The national unemployment rate, on a recent downward trend, continued to fall during December 2011. With the addition of 200,000 employed persons, the current rate of unemployment tumbled to 8.5 percent, as reported by the U.S. Bureau of Labor Statistics; a 0.6 percent decrease since August. All of gained employment took place in the transportation and warehousing, retail trade, manufacturing, health care, and mining sectors.

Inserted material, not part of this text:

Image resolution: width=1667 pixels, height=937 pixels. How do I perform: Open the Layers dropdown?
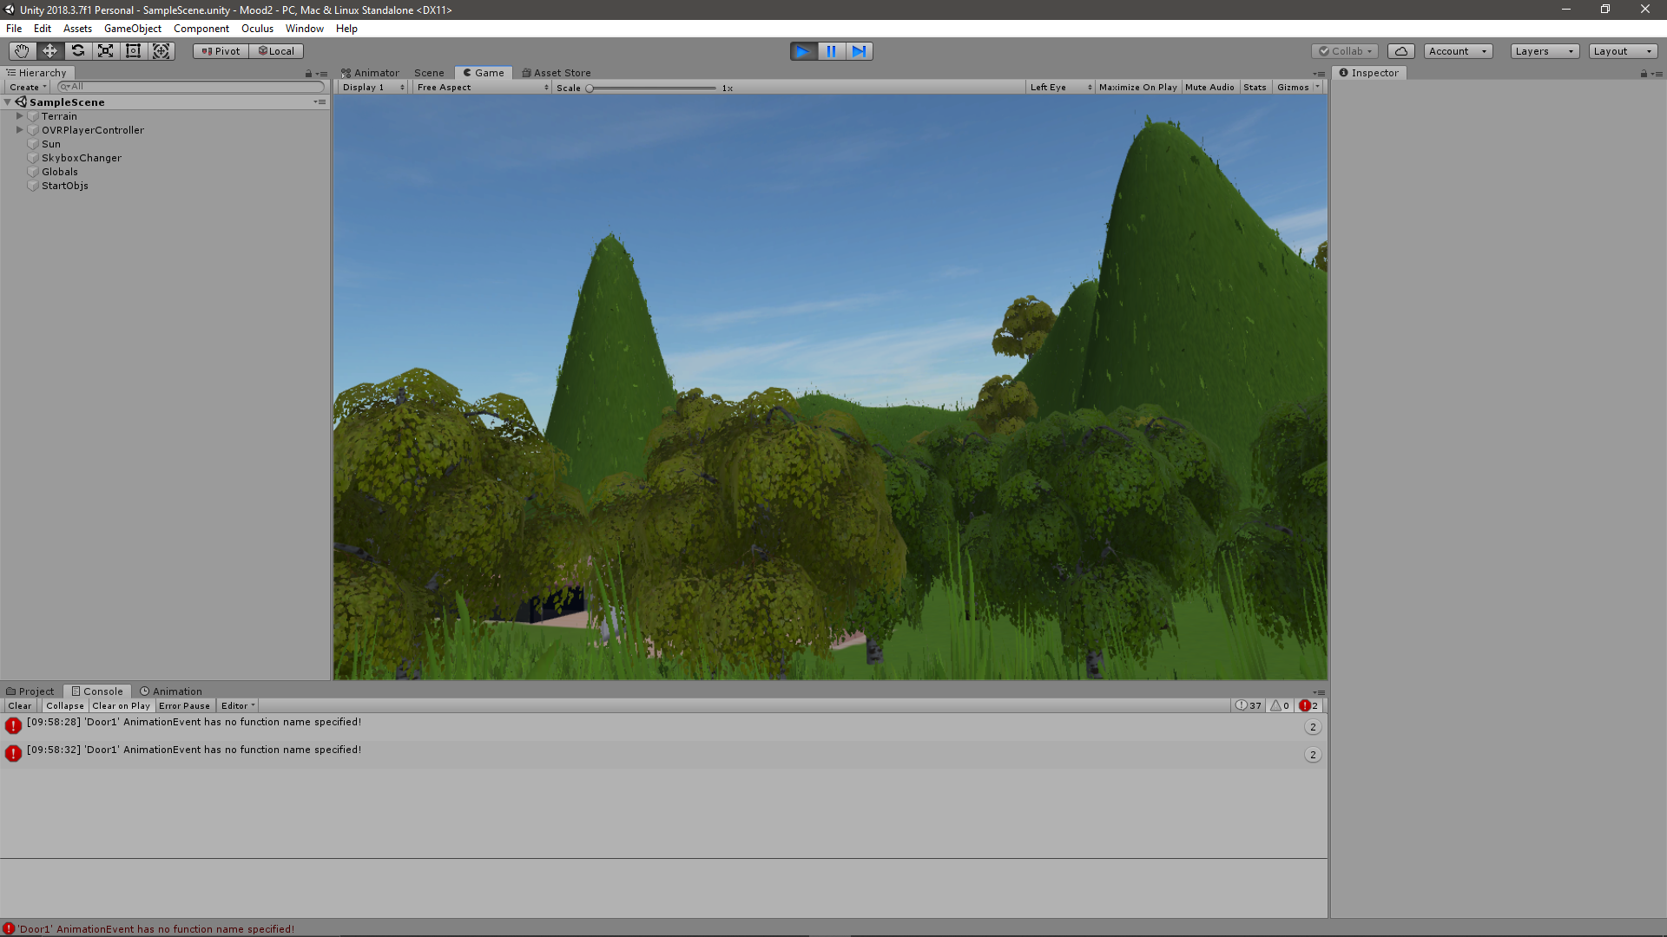pyautogui.click(x=1544, y=51)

Among the major demographic groups, the primary driver of the decrease in unemployment was the adult male group, falling to 8 percent in December. Unemployment rates for adult females (7.9 percent), teens (23.1 percent), whites (7.5 percent), blacks (15.8 percent), Hispanics (11 percent), and Asians (6.8 percent) showed no significant change. Also unchanged was the number of long-term unemployed workers (5.6 million), composing 42.5 percent of all unemployed.
For the 12-month period between December 2010 and December 2011, nonfarm payroll increased by 1.6 million, private sector employed rose by 1.9 million, and government employment fell by 280,000. The job producing sectors for December 2011 were transportation and warehousing (50,000 jobs, especially in couriers and messengers), retail trade (28,000 jobs), leisure and hospitality (24,000 jobs), manufacturing employment (23,000 jobs), health care (23,000 jobs), and mining (7,000 jobs). Construction, professional and business services, government employment remained stagnant for the month.
The average nonfarm pay rolled laborer worked a 34.4 hour workweek in December, up 0.1 hours over the month. Divisionally, the average manufacturing workweek increased to 40.5 hours, and the average workweek for production and nonsupervisory employees rose to 33.7 hours.